## EXERCISE:
Pictures do not belong in the copy; restate the records below word for word.

Pixel coordinate grounding data
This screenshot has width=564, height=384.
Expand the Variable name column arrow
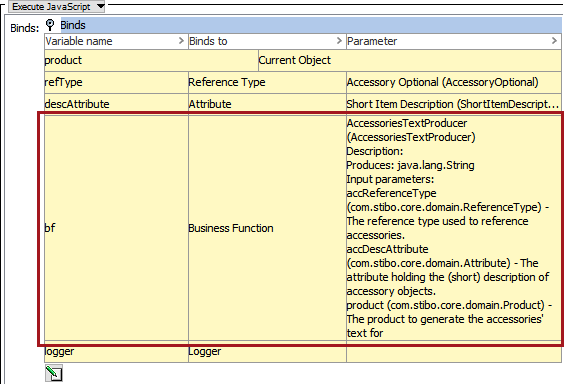pos(182,41)
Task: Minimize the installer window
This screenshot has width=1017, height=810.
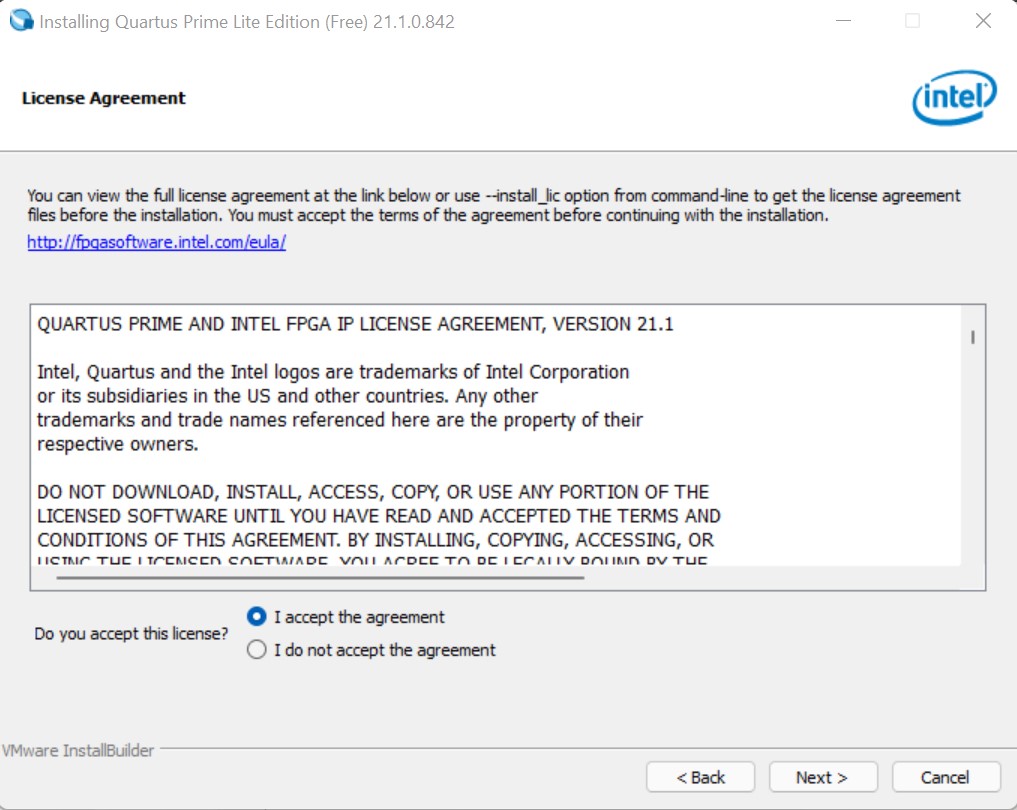Action: [841, 21]
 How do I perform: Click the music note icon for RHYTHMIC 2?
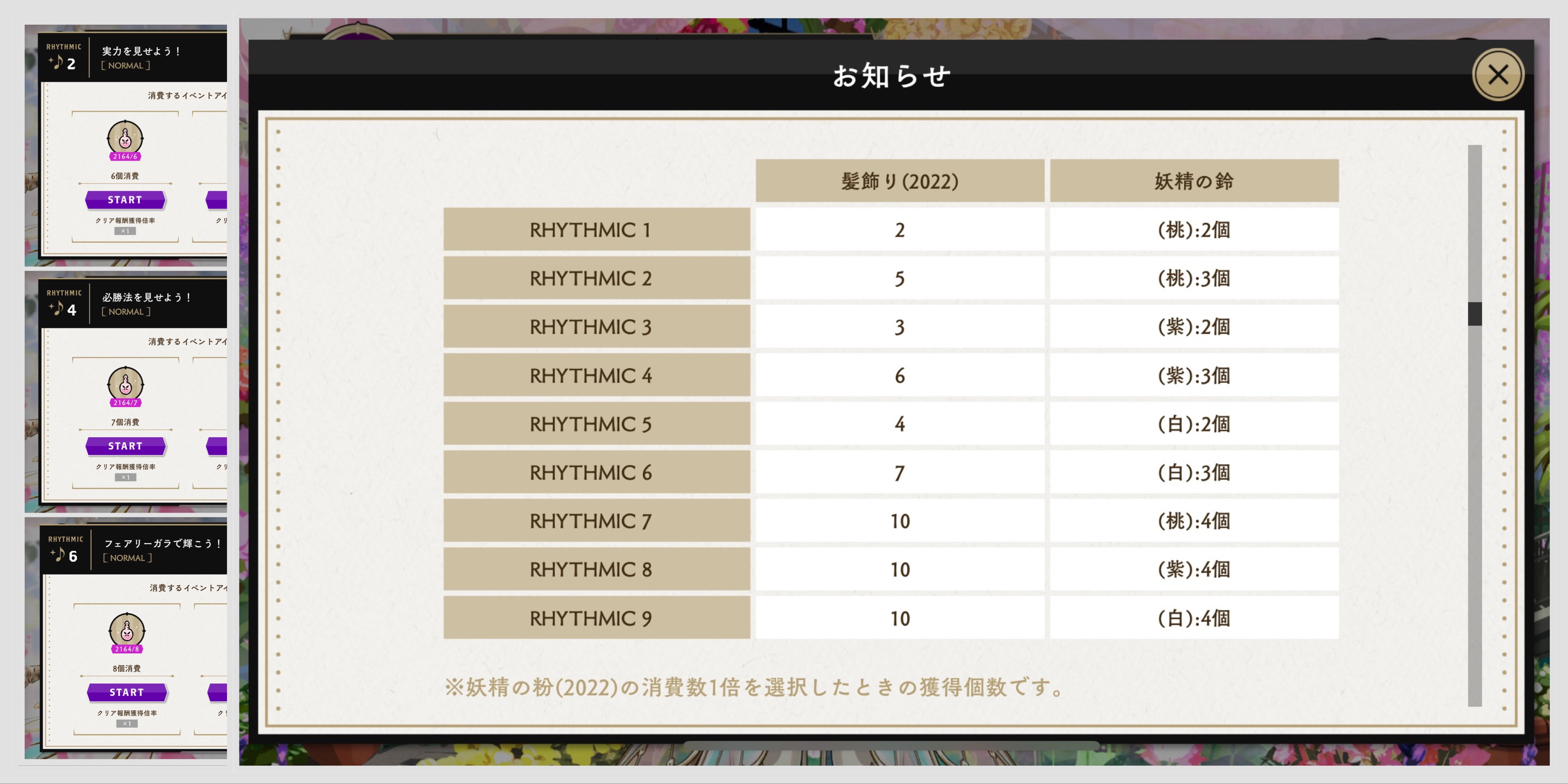[57, 62]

## ANSWER FOR THE TASK:
This screenshot has width=564, height=384.
Expand the Variable name column arrow
pos(182,41)
Task: Minimize the installer window
This screenshot has width=1017, height=810.
Action: [841, 21]
 How do I perform: Click the music note icon for RHYTHMIC 2?
[57, 62]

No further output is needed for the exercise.